## Extracted text
'''

Re: Advice on extending CanvasRenderingContext2D to support Depth Streams

On Tue, Nov 4, 2014 at 3:04 PM, Rob Manson <roBman@buildar.com> wrote:

> Hi Rick,
>
> First, I'd say it's definitely worth checkout out the presentation[1] and
> video of the demos[2] that were presented at TPAC.
>
>
>  It's also not clear to me how these API's will be used.
>> Can you write some very high pseudo-code that shows how a typical author
>> would get/set the data and present it to the user?
>>
>
> Here's some pseudo code examples[1] in our initial Use Cases document.
>
> Here's the one for a 2d canvas context (although it should probably use
> rAF() instead of setInterval()).
> NOTE: This obviously assumes the 2d drawing context is already setup.
>
>   setInterval(function() {
>     context.drawImage(video, 0, 0, w, h);
>
>     var depthData = context.getDepthData(0, 0, w, h);
>     // depthData.data is an Uint16Array for depth stream.
>     console.log(depthData.data instanceof Uint16Array); // prints "true"
>     var depthMap = imageData.data;
>
>     // the depthMap is an array of 16-bit unsigned integers
>     for (var i = 0; i < depthMap.length; i++) {
>       var depth = depthMap[i];
>       // process the 16-bit unsigned depth value
>     }
>   }, 1000 / fps);
>
> So you can see this is designed based on the existing
> canvas2dcontext.drawImage(video, ...)/getImageData(...) model that is
> already widely used (see discussion below).


It's odd that drawImage does more than copy pixels.
Will this happen just with the particular video element, or also with other
contexts that have depthData?


>
>      Can you explain why you would like to see this integrated with canvas?
>>
>
> Well canvas objects deliver the only pipeline available to Computer Vision
> related media stream processing on the Web Platform today.
>
> <video>  ->  <canvas(2d/3d)>  ->  Typed Array  ->  js  ->  *
>              (using .drawImage)   (using .getImageData)

'''

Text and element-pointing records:
'''

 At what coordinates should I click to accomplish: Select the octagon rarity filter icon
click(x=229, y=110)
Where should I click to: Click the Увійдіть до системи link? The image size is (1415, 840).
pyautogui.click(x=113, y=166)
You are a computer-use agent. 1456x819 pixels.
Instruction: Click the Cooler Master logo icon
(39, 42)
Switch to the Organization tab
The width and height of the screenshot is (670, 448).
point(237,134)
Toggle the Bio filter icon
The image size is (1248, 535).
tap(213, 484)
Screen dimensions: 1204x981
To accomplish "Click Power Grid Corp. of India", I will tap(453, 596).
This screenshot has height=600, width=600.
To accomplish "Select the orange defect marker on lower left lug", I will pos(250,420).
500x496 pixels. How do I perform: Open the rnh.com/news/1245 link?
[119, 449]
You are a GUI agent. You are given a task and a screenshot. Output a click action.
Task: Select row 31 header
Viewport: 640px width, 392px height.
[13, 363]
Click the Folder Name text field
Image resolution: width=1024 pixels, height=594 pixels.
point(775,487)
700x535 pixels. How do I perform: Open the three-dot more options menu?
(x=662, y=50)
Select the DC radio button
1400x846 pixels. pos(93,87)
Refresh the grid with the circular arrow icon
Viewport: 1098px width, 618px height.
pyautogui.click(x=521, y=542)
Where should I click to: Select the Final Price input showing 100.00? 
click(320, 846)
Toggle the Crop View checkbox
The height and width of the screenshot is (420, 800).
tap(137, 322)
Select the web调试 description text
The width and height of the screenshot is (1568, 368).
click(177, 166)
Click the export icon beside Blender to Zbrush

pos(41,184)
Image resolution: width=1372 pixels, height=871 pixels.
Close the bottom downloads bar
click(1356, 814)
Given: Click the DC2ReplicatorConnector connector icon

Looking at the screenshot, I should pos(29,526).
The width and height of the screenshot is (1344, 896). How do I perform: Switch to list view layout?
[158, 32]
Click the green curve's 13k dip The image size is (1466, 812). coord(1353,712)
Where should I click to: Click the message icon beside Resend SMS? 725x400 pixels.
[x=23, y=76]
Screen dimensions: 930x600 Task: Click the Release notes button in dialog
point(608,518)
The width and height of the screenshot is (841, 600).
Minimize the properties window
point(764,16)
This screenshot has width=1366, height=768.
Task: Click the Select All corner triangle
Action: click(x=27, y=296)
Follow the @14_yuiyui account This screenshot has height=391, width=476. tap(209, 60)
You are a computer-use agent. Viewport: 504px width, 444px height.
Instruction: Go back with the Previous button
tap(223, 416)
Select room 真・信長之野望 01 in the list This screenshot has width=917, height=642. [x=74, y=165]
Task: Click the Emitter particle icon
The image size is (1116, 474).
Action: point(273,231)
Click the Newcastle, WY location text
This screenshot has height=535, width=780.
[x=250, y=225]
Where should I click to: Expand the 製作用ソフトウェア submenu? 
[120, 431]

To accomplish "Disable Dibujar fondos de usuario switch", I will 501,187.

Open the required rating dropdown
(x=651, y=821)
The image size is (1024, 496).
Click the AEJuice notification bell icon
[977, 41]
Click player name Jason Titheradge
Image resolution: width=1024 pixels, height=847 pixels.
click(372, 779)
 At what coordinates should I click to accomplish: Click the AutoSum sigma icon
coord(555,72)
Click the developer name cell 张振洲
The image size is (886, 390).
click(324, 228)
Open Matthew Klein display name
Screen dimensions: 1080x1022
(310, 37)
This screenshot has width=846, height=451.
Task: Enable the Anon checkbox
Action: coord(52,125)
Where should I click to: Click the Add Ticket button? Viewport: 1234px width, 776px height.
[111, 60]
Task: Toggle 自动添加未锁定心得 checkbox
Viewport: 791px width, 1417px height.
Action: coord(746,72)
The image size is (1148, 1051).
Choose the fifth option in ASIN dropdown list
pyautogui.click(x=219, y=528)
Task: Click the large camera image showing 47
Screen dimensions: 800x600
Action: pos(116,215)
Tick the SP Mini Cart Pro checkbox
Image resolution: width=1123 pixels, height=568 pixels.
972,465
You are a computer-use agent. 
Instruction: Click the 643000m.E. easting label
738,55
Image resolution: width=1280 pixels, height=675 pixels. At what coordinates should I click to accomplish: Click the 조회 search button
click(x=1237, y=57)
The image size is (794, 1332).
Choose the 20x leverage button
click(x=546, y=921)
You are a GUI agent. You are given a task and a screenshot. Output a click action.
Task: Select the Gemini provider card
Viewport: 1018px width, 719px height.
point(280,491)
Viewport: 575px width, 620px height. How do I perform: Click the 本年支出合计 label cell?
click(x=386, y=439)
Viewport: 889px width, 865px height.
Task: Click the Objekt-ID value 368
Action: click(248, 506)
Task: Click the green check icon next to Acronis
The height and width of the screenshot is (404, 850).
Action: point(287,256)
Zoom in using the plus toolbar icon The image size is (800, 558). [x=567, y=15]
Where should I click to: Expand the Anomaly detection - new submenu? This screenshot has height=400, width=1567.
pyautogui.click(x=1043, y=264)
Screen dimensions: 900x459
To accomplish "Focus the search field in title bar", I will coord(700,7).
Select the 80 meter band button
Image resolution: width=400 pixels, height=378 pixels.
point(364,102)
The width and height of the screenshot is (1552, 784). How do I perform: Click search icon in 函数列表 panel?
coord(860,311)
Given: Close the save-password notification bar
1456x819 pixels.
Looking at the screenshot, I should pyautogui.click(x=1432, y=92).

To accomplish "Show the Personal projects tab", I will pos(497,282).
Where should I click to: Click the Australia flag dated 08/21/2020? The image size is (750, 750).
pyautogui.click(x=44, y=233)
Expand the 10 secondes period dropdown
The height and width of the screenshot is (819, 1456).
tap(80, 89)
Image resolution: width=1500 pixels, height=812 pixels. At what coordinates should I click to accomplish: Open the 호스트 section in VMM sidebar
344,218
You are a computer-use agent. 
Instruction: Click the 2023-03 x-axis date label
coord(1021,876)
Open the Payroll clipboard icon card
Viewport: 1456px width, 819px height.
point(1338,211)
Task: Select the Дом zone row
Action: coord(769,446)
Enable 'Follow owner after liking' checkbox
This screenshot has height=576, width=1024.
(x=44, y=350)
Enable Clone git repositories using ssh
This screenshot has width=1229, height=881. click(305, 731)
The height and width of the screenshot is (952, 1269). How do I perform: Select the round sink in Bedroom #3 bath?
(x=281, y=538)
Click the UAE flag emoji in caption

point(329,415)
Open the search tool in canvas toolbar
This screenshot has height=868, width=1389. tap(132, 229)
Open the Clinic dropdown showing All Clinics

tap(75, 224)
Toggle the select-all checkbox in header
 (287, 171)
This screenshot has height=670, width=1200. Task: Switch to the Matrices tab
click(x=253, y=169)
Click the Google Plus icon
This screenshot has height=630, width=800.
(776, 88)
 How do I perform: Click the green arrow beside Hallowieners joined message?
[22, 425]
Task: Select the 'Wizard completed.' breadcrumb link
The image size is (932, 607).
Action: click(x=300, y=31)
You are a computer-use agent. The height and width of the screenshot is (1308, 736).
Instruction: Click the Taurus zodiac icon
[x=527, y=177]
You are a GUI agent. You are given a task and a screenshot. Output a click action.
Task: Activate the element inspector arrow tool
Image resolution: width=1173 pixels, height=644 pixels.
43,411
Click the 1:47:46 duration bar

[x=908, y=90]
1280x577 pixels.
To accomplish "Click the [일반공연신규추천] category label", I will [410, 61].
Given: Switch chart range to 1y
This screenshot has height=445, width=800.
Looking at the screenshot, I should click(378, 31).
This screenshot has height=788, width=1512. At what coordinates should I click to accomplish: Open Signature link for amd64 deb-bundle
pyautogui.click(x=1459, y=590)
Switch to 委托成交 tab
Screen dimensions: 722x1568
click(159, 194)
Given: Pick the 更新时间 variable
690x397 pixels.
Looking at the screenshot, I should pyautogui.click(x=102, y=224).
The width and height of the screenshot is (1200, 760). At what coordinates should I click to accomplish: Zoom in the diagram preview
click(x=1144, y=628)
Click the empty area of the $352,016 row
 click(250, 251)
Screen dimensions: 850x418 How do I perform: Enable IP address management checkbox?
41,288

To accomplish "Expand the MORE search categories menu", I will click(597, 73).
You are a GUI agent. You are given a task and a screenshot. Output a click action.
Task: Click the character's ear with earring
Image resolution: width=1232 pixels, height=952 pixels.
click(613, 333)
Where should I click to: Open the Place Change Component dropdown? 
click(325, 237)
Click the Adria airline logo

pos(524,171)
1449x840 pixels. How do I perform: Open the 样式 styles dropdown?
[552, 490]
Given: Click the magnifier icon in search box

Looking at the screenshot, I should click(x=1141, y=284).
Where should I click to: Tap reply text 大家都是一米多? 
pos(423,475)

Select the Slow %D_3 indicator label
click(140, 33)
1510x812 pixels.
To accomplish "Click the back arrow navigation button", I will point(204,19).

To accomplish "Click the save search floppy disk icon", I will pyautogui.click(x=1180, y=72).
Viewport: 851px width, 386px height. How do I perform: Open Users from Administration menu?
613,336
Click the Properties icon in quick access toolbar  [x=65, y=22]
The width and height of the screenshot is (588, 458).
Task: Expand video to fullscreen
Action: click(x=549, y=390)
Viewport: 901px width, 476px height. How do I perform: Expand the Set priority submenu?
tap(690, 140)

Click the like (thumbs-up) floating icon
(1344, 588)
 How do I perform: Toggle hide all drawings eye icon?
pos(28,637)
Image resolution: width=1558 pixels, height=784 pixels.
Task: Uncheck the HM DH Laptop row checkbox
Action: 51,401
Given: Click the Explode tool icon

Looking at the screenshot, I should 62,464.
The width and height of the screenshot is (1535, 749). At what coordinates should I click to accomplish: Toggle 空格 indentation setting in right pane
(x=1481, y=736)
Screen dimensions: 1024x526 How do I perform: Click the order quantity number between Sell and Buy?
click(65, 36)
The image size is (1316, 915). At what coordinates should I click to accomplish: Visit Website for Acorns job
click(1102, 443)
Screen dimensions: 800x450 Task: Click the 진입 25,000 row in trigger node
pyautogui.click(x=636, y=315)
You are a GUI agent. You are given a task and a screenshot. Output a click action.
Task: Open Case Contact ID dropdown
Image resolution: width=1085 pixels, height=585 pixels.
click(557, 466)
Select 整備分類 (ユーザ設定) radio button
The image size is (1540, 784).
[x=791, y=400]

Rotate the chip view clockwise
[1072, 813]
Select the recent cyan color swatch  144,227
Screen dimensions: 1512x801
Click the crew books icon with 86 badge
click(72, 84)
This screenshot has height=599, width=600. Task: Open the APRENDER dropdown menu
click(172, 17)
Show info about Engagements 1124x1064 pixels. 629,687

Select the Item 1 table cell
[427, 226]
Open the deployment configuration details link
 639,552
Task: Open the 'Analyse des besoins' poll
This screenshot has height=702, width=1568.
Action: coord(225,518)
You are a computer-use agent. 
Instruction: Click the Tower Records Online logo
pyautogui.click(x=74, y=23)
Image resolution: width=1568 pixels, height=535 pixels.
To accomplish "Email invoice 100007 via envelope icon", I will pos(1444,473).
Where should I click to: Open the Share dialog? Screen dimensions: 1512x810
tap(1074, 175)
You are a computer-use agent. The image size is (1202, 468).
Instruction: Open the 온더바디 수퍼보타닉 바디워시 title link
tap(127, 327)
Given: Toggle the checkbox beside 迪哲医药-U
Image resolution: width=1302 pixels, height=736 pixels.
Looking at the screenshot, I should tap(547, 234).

'''

In the mailing-list message about depth streams, what typed array does the pseudo-code say depthData.data is for a depth stream?

A Uint16Array.